> _Textauszug_:
————————

Es ist aber nicht immer Ihre Position.

Man muss zwischen der Schlagzeile und dem Inhalt, der hinter der Schlagzeile steht, unterscheiden. Wenn man unter der Schließung der Mittelmeerroute versteht, dass alles getan werden muss, damit weniger Leute durch Libyen marschieren, Gefahren auf sich nehmen, um dann an der Küste zu landen, um sich auf ein Boot zu setzen, weil sie in ihren Heimatländern bleiben können, dann ist meine Position damit durchaus kompatibel. Wenn hinter der Schlagzeile eine pseudomilitärische Lösung steht, mit der versucht wird, das Meer zwischen Libyen und der sizilianischen Küste gänzlich zu sperren, halte ich das für illusorisch.

————————

> _Gespeicherte Einträge aus einer Sammlung_:
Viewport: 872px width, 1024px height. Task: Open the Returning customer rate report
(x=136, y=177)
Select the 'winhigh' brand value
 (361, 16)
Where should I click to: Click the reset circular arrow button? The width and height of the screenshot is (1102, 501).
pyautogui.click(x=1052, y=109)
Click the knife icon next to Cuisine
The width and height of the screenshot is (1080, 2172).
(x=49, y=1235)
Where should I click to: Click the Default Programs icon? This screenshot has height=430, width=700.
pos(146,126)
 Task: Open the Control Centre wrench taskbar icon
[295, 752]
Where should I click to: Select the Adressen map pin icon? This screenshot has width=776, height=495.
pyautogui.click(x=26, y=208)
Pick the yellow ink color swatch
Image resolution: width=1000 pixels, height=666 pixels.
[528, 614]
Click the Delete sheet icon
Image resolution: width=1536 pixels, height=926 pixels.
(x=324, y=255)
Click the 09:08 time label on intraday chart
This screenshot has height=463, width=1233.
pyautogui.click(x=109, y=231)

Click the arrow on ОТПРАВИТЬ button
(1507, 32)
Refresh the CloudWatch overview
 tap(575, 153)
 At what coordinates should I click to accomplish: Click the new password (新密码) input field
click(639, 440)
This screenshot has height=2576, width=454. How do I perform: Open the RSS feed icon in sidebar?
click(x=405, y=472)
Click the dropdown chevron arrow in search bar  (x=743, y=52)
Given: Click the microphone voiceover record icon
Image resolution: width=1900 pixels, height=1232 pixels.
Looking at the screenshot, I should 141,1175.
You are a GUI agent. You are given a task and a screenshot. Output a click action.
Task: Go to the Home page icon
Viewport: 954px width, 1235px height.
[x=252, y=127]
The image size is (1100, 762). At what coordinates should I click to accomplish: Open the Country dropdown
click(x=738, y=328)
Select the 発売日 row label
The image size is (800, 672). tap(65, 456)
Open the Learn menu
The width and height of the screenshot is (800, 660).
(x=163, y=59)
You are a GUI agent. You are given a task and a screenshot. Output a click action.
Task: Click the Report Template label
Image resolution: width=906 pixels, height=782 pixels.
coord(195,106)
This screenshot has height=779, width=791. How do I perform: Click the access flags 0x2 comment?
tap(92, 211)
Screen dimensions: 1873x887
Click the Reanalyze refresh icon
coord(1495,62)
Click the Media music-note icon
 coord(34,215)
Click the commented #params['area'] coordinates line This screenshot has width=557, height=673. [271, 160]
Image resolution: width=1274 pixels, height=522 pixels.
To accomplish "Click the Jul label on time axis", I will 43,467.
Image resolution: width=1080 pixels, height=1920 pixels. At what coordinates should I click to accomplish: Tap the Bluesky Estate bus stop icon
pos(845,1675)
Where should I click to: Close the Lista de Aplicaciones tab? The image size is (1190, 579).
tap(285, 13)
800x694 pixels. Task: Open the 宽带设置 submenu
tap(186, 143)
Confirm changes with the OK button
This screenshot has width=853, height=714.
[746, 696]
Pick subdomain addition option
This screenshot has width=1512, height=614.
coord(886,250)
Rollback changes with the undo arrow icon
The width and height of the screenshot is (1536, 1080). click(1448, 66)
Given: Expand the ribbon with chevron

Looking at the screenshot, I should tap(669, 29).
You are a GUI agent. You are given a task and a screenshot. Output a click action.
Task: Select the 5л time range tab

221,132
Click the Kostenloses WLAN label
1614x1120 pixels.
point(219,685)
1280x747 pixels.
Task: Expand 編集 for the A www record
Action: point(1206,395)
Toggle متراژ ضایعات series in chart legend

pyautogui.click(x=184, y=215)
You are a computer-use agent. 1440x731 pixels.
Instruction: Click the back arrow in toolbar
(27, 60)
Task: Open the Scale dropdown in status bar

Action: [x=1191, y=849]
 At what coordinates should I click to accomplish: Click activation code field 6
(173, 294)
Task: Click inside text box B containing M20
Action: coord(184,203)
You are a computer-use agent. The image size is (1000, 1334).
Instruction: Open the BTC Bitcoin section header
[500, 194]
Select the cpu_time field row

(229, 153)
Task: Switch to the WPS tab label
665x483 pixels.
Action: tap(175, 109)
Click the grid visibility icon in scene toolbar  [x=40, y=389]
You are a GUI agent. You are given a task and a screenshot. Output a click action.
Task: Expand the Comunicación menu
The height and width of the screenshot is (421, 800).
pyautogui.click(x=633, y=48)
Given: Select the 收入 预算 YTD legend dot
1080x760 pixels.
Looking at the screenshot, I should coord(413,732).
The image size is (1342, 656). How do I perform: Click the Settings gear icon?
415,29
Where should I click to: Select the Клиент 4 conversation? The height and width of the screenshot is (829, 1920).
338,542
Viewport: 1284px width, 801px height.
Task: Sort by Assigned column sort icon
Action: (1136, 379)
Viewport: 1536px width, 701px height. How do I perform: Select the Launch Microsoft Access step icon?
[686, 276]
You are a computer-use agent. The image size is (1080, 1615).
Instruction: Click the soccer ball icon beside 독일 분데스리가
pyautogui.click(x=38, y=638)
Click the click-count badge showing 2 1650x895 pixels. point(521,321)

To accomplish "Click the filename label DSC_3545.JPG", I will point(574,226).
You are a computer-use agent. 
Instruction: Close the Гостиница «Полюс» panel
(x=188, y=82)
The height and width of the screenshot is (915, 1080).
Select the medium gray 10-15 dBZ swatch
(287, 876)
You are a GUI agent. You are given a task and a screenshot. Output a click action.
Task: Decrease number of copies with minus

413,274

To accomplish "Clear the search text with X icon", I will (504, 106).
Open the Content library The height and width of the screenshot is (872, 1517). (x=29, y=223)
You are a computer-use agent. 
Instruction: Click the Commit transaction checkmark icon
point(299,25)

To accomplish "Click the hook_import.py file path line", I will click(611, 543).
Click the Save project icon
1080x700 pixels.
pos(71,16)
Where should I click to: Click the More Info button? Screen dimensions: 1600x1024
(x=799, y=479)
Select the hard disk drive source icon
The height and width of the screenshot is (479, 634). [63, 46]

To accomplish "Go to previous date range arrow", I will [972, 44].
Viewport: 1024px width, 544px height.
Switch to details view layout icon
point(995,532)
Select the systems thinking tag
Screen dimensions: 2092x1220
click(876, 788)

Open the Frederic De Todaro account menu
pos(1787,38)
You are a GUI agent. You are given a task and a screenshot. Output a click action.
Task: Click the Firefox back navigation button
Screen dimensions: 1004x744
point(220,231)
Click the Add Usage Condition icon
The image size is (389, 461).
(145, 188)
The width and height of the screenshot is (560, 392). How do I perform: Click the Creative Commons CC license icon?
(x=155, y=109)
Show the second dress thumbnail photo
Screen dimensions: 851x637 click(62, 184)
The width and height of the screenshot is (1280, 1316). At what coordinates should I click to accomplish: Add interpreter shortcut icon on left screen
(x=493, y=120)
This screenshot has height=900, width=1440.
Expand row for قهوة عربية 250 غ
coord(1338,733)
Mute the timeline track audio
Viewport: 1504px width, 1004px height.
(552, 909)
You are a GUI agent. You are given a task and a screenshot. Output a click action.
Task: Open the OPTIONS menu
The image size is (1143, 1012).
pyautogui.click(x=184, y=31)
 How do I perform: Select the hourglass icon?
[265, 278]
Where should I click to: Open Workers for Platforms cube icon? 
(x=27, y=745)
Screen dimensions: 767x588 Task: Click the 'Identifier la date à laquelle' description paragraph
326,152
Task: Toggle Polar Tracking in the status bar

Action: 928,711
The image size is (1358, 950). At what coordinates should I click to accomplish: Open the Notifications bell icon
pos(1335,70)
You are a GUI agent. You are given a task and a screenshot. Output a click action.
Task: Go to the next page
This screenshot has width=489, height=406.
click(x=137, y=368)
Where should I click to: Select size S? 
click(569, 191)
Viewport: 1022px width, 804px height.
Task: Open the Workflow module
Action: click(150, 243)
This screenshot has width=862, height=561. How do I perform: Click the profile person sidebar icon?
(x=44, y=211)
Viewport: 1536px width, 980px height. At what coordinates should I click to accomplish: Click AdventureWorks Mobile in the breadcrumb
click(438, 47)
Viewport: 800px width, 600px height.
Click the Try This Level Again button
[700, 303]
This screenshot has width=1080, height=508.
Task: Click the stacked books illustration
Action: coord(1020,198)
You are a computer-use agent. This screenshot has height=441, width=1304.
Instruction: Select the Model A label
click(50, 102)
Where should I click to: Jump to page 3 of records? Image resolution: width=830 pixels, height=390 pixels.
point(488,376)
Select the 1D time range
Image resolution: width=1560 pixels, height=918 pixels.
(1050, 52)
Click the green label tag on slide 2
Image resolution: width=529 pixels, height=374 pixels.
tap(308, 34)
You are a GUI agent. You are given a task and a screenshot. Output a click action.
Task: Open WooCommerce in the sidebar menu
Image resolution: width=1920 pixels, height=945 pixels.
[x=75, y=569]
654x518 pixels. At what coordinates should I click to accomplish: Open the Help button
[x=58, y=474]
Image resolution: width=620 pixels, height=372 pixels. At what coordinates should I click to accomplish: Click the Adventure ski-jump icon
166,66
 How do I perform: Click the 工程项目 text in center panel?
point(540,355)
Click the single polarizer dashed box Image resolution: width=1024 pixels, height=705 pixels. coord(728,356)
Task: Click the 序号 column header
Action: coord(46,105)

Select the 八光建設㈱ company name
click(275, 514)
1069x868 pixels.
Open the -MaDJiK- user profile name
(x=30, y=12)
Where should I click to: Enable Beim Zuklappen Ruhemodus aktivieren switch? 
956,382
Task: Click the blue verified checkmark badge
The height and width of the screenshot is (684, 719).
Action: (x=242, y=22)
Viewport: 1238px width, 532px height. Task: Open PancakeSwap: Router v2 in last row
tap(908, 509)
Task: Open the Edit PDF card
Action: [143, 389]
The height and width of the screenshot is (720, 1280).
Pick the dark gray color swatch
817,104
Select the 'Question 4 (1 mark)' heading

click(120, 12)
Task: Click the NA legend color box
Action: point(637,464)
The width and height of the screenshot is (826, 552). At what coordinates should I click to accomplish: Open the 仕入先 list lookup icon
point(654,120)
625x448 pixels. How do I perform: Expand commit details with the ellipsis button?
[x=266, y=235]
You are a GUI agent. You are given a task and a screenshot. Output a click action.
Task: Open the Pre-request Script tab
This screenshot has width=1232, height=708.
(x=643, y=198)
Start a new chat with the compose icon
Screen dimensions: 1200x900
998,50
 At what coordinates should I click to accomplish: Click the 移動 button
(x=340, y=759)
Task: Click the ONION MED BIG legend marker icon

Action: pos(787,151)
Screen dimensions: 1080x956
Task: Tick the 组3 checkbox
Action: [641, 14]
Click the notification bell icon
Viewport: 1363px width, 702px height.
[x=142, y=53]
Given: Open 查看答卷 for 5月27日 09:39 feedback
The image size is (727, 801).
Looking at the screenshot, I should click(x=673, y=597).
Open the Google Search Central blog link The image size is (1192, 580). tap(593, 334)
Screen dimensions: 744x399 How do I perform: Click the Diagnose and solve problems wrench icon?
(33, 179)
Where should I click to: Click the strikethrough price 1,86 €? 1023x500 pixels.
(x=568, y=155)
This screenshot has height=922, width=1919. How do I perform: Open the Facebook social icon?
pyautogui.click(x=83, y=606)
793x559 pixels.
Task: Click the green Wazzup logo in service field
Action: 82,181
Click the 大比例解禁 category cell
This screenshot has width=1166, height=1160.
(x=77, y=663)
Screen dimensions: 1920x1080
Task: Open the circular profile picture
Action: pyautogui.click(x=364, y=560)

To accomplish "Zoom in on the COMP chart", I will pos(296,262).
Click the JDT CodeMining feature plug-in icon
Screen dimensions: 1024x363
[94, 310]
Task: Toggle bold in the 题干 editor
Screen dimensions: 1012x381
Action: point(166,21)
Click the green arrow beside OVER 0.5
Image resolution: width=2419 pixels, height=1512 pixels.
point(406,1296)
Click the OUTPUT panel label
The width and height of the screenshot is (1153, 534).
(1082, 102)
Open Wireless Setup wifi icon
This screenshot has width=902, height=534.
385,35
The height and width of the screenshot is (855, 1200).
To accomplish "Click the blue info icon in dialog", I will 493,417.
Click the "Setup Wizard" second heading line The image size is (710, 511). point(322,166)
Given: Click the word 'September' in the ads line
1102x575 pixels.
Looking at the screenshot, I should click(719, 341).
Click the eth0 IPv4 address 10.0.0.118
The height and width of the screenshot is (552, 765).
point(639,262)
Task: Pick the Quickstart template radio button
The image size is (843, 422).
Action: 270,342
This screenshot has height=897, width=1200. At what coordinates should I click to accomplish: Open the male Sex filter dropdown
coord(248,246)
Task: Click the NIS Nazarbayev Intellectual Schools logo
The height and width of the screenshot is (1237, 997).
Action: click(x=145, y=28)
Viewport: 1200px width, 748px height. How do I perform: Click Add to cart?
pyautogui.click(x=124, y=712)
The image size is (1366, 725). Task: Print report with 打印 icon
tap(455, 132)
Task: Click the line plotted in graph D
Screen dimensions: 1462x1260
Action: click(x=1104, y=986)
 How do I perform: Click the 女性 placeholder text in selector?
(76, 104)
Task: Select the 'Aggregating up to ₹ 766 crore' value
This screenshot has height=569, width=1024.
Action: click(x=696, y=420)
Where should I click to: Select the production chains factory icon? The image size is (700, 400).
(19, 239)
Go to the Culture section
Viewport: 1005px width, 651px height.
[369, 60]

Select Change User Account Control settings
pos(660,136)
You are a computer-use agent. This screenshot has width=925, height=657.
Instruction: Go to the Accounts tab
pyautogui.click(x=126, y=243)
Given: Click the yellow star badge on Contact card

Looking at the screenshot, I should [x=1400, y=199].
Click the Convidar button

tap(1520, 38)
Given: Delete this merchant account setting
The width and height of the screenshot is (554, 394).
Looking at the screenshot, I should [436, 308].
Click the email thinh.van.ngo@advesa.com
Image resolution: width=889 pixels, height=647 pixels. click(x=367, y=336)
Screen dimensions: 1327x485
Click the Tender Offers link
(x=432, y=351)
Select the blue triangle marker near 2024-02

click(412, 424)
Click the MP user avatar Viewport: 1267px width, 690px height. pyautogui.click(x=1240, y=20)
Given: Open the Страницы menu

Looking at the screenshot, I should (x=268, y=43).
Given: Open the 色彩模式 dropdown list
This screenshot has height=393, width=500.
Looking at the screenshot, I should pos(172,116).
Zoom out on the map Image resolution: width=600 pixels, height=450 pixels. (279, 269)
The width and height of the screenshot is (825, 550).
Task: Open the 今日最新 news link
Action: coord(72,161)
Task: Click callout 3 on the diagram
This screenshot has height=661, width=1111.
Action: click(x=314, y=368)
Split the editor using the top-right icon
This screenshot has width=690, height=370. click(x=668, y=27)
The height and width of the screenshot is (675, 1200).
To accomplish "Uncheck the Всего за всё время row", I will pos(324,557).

————————

> _Arbeitsauftrag A_: Welche Lösung wird im Text über die Mittelmeerroute als illusorisch bezeichnet?
> _Arbeitsauftrag B_: Übertragen Sie den Satz „Man muss zwischen der Schlagzeile und dem Inhalt, der hinter der Schlagzeile steht, unterscheiden.“ aus dem Text über die Mittelmeerroute ins Englische.
> _Arbeitsauftrag C_: Führen Sie den Text über die Schließung der Mittelmeerroute im Anschluss an seinen letzten Satz weiter.

> _Antwort A_: Eine pseudomilitärische Lösung, mit der versucht wird, das Meer zwischen Libyen und der sizilianischen Küste gänzlich zu sperren.

> _Antwort B_: One has to distinguish between the headline and the content that lies behind the headline.

> _Antwort C_:
Derzeit beunruhigt die EU-Kommission auch die Situation in Polen. Justizkommissarin Vera Jourova meinte, Polen würde sich zu einer Art Diktatur entwickeln. Würden Sie das auch so formulieren?

Diese Terminologie würde ich nicht verwenden. Richtig ist, dass die geplante Justizreform nicht mit rechtstaatlichen Prinzipien vereinbar ist. Der beste Beweis dafür ist, dass auch Staatspräsident Andrzej Duda die Reform nicht unterschreiben möchte. Wenn sogar er ernsthafte Bedenken hat, wie groß müssen dann erst die Bedenken in der Union sein.

Ist es berechtigt, dass die Kommission darüber nachdenkt, Polen das Stimmrecht zu entziehen?

Noch sind wir nicht so weit. Ich sehe dem mit Spannung entgegen, ob alle Visegrád-Staaten zustimmen werden.

Kommen wir zur Innenpolitik: Vor einigen Wochen mahnten Sie die Regierung, Maßnahmen im Bildungs-, Forschungs- und Universitätsbereich zu setzen. Sind Sie heute zufrieden?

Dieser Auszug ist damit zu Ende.